**WHAT THE TASK ASKS**:
Keep every word of the listing and drop the images when you write it out.

**SOURCE RECORDS**:
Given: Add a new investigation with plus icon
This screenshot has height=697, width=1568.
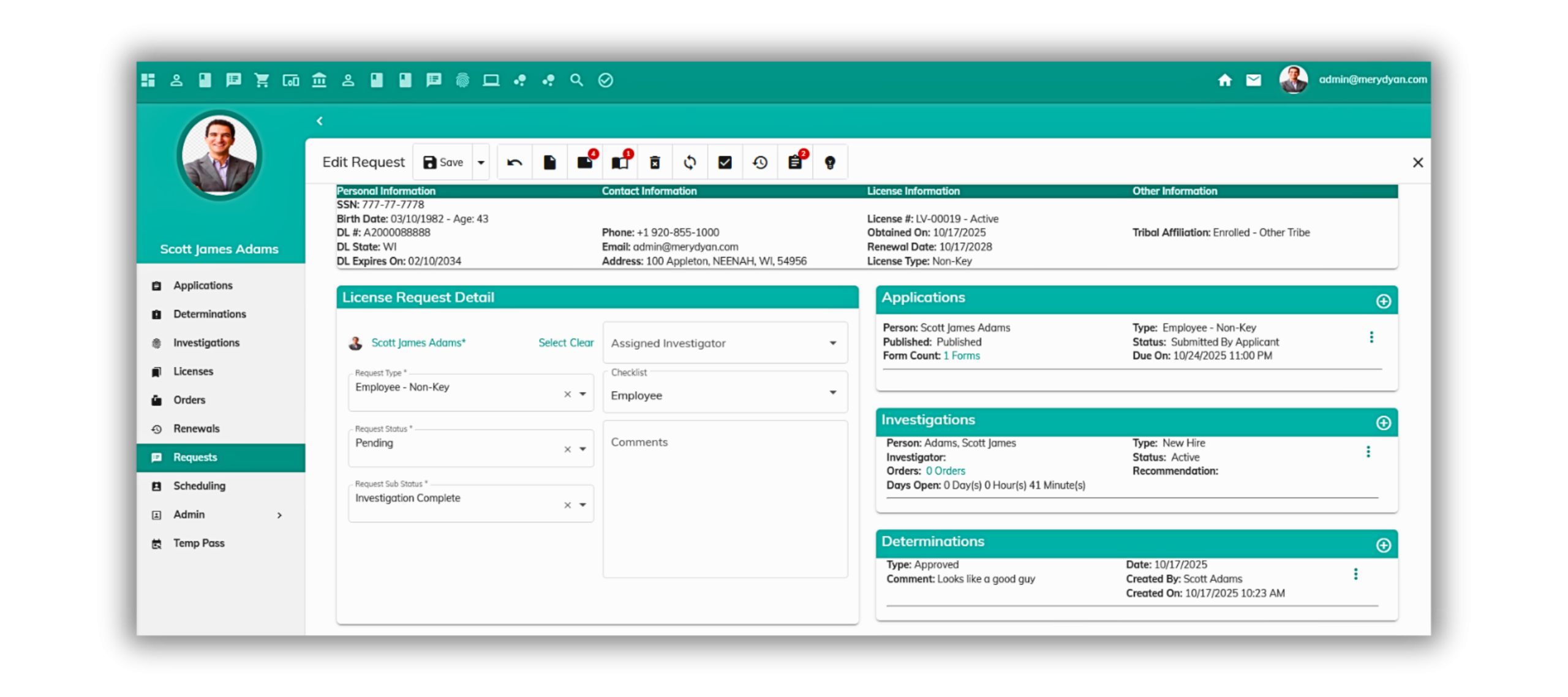Looking at the screenshot, I should [1383, 423].
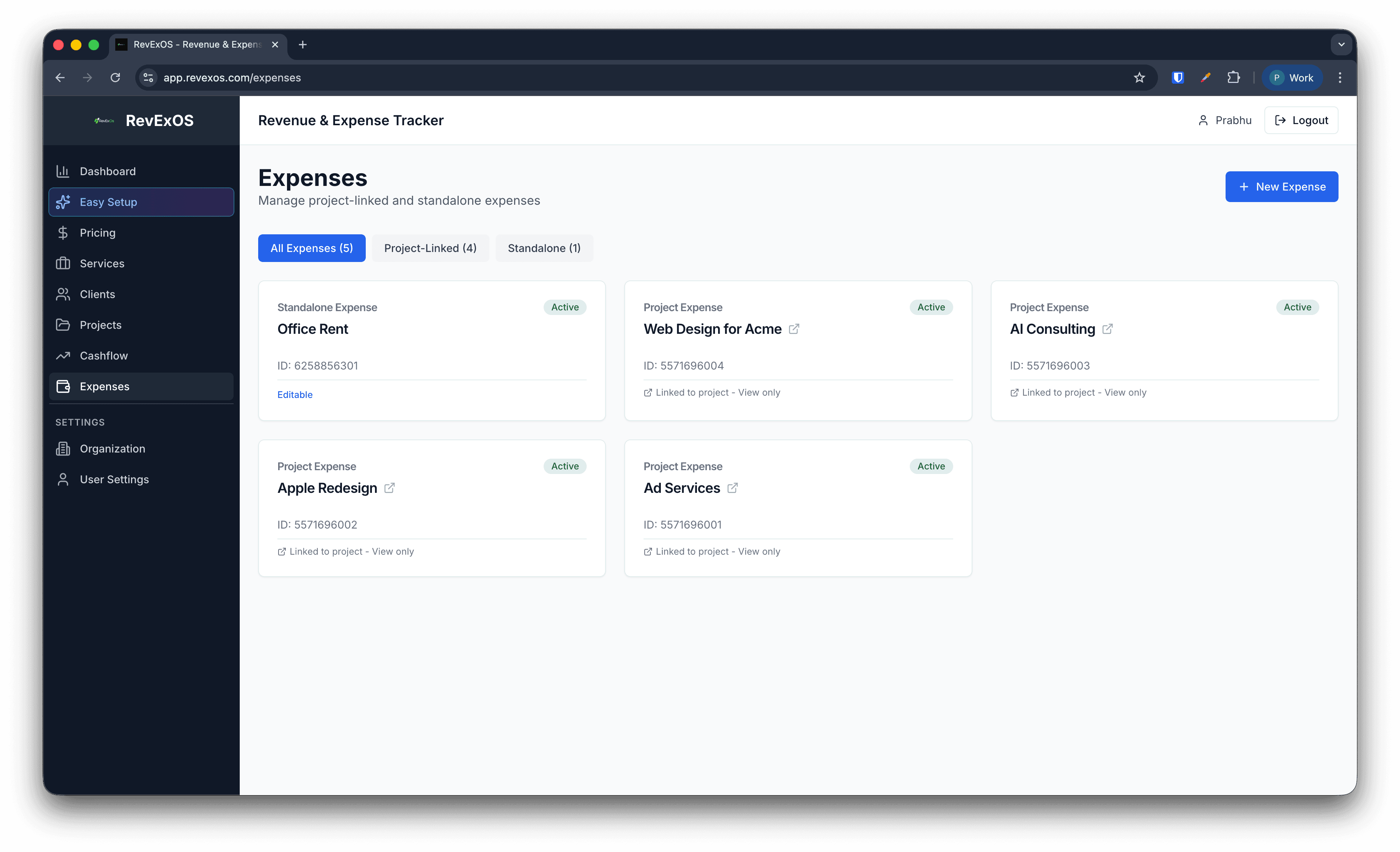Open the linked project for Ad Services
1400x852 pixels.
[x=732, y=487]
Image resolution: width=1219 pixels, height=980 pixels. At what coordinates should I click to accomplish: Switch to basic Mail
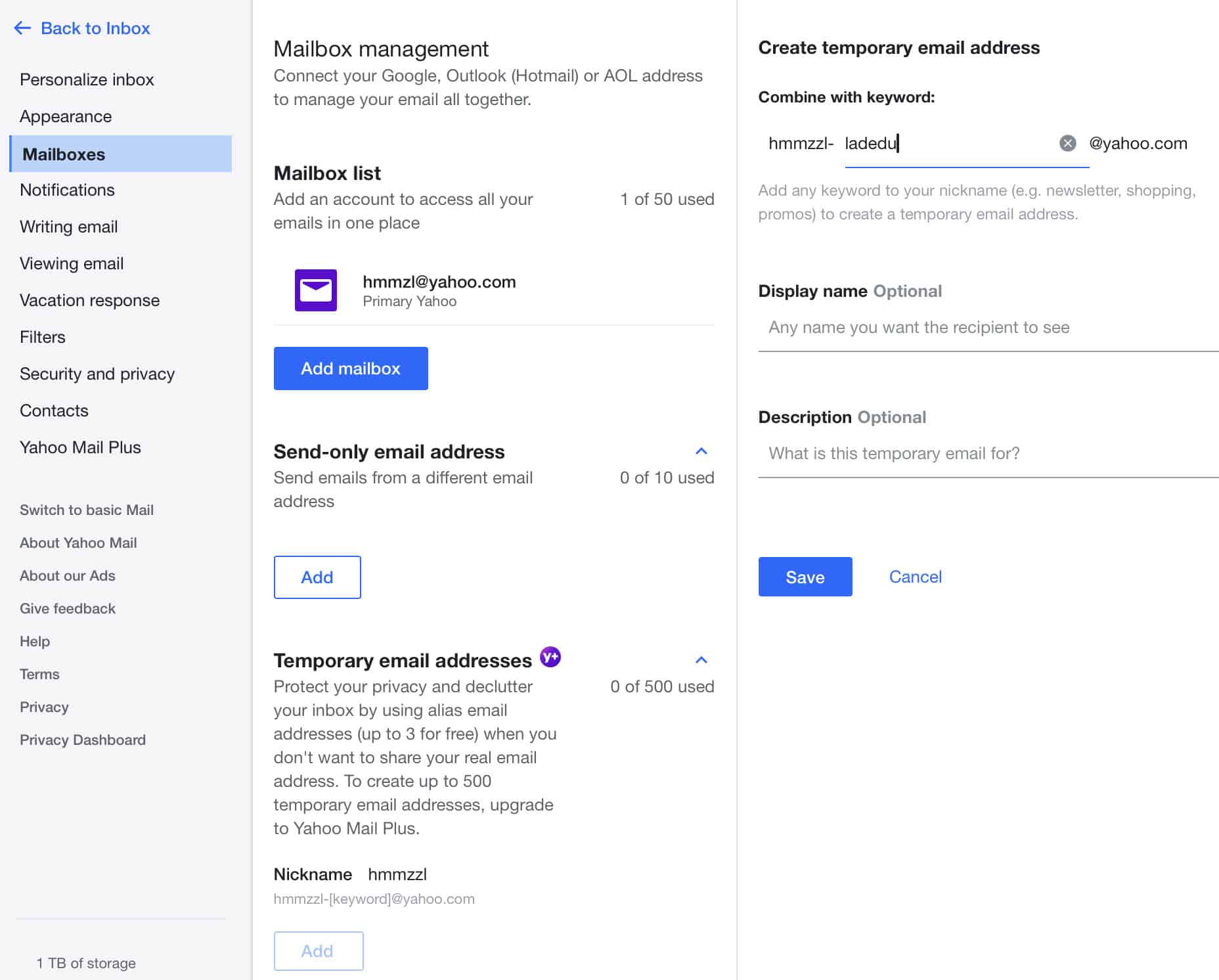click(86, 510)
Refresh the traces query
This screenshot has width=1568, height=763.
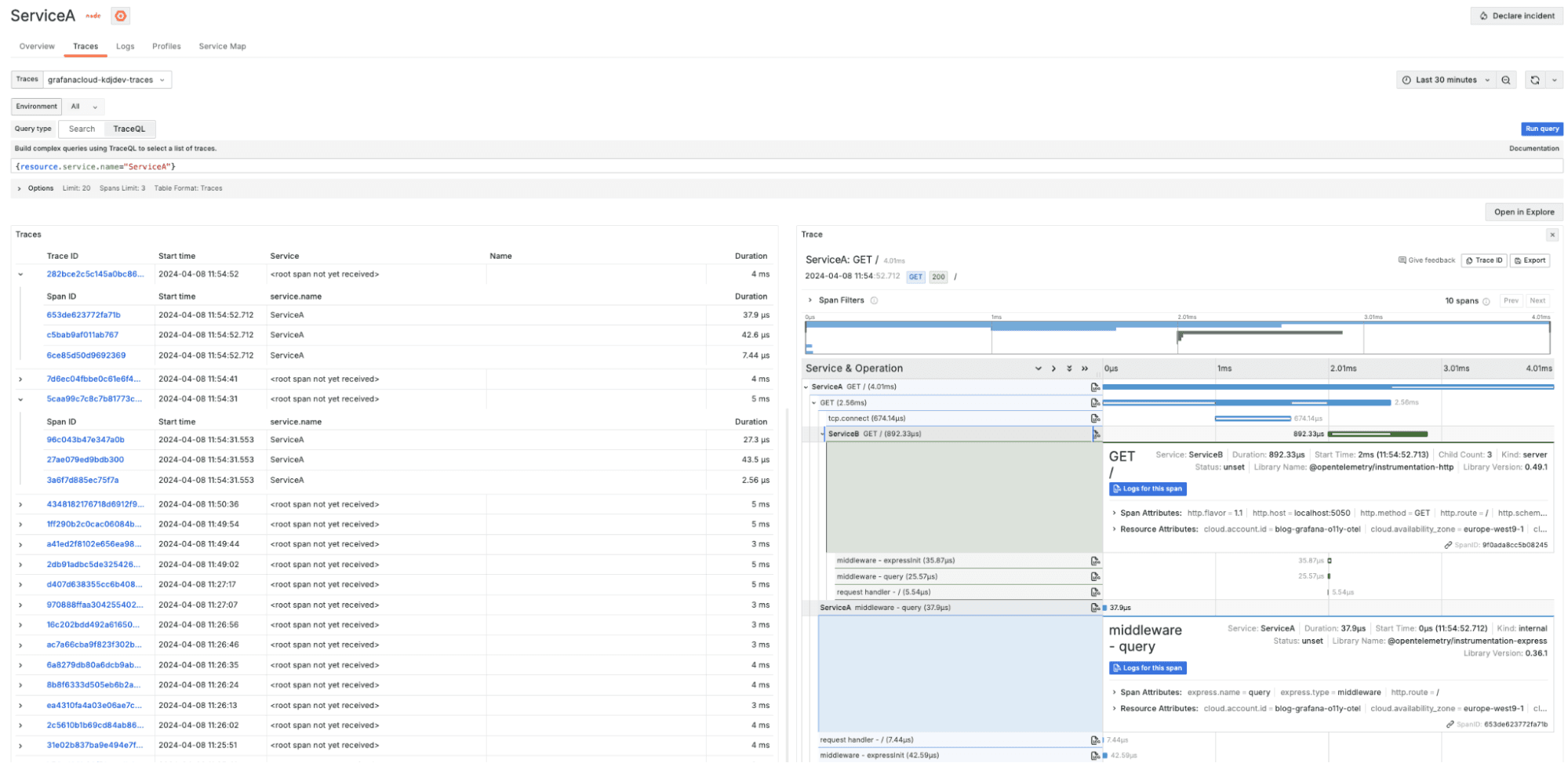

**EXERCISE RESULT**:
Given: Add a new investigation with plus icon
This screenshot has height=697, width=1568.
Looking at the screenshot, I should [1383, 423].
Open the linked project for Ad Services
1400x852 pixels.
[x=732, y=487]
Image resolution: width=1219 pixels, height=980 pixels. At what coordinates should I click to accomplish: Switch to basic Mail
click(86, 510)
Refresh the traces query
This screenshot has width=1568, height=763.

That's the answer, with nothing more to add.